# TASK TO CARRY OUT:
Leave the pictures in the listing below aside and reproduce exactly the lines starting with the one with "Image resolution: width=883" and going on through the one with "346x260 pixels.", both ends included.

# ENTRIES PROVIDED:
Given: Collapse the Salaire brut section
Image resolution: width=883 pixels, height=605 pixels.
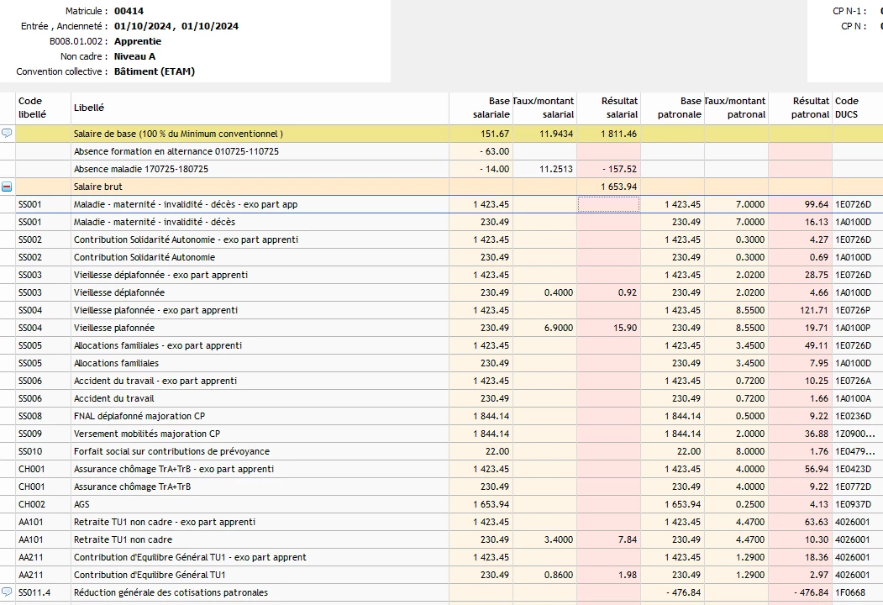Looking at the screenshot, I should pos(8,187).
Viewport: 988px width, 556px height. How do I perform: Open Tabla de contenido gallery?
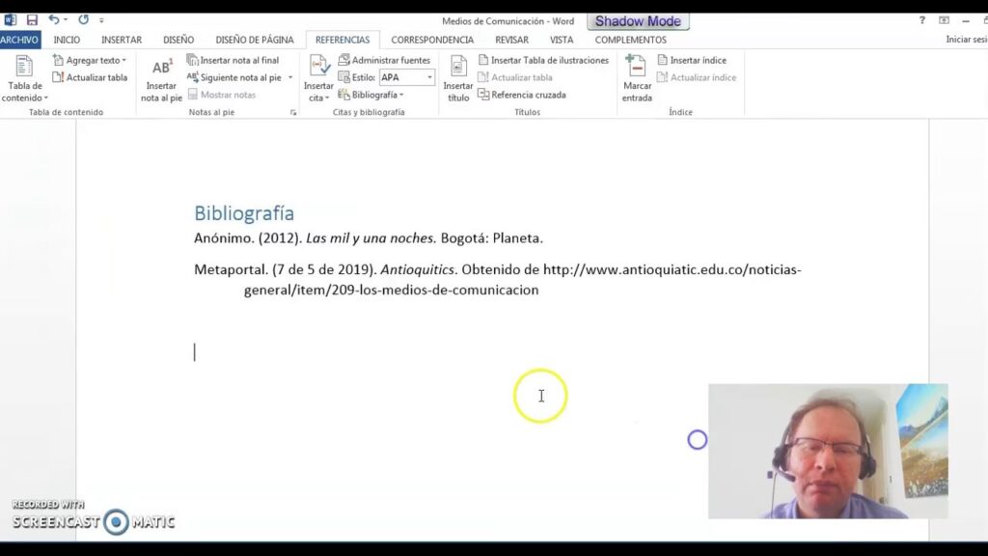click(25, 79)
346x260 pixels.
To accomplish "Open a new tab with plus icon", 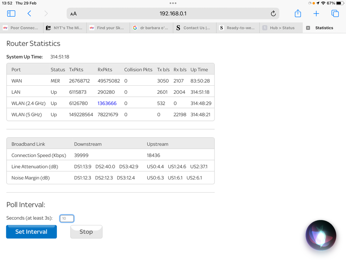I will point(316,14).
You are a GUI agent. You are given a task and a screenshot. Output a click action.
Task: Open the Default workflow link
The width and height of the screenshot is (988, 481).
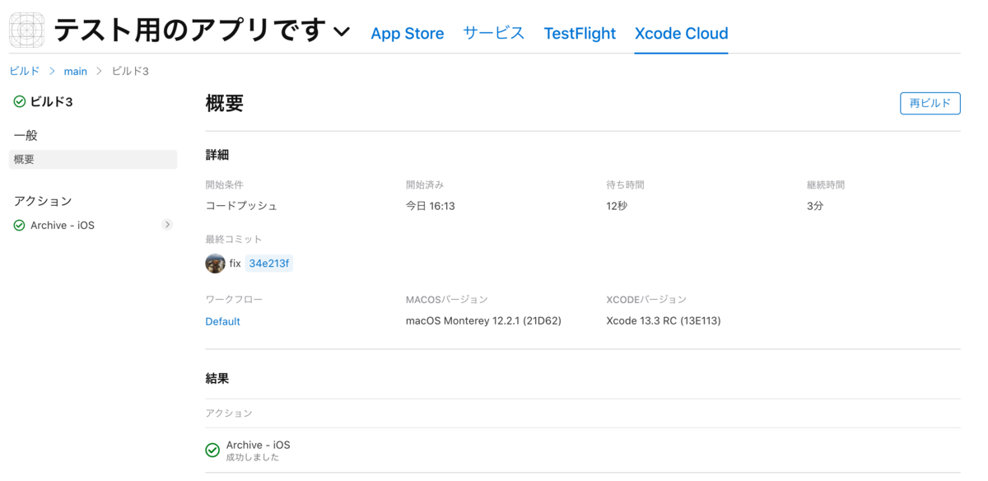pos(222,320)
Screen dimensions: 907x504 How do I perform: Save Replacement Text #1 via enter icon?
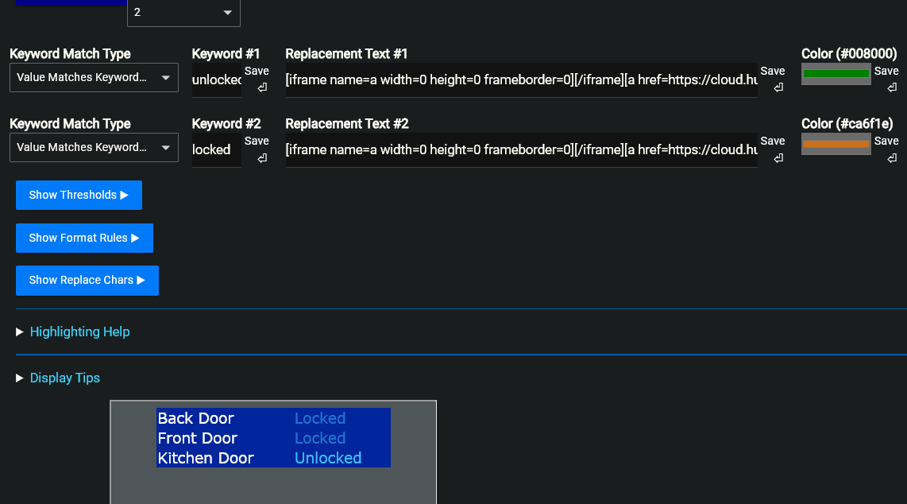point(778,87)
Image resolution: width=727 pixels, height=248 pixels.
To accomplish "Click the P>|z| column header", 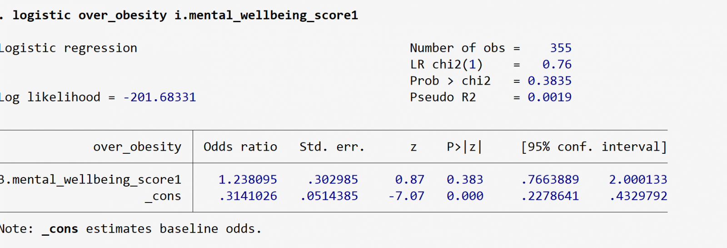I will pyautogui.click(x=464, y=147).

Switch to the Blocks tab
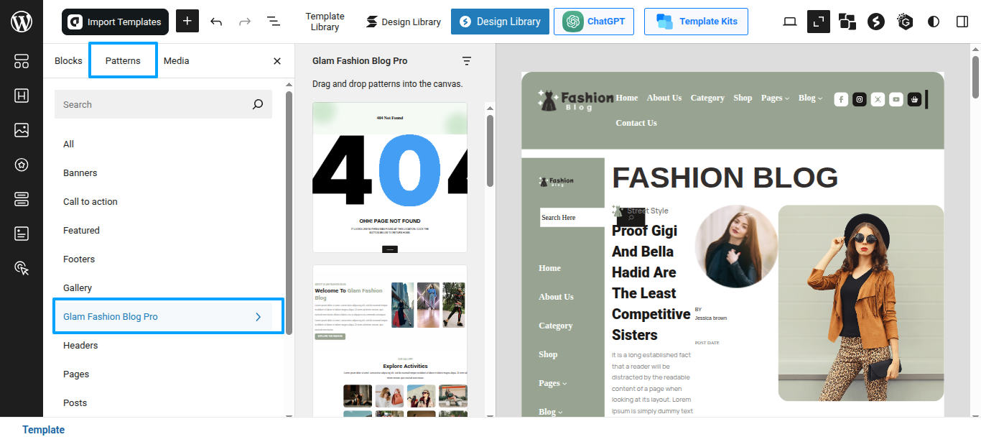[x=68, y=61]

# RESPONSE TO THIS TASK:
Image resolution: width=883 pixels, height=605 pixels.
Looking at the screenshot, I should pos(8,187).
Viewport: 988px width, 556px height. How do I perform: Open Tabla de contenido gallery?
click(25, 79)
346x260 pixels.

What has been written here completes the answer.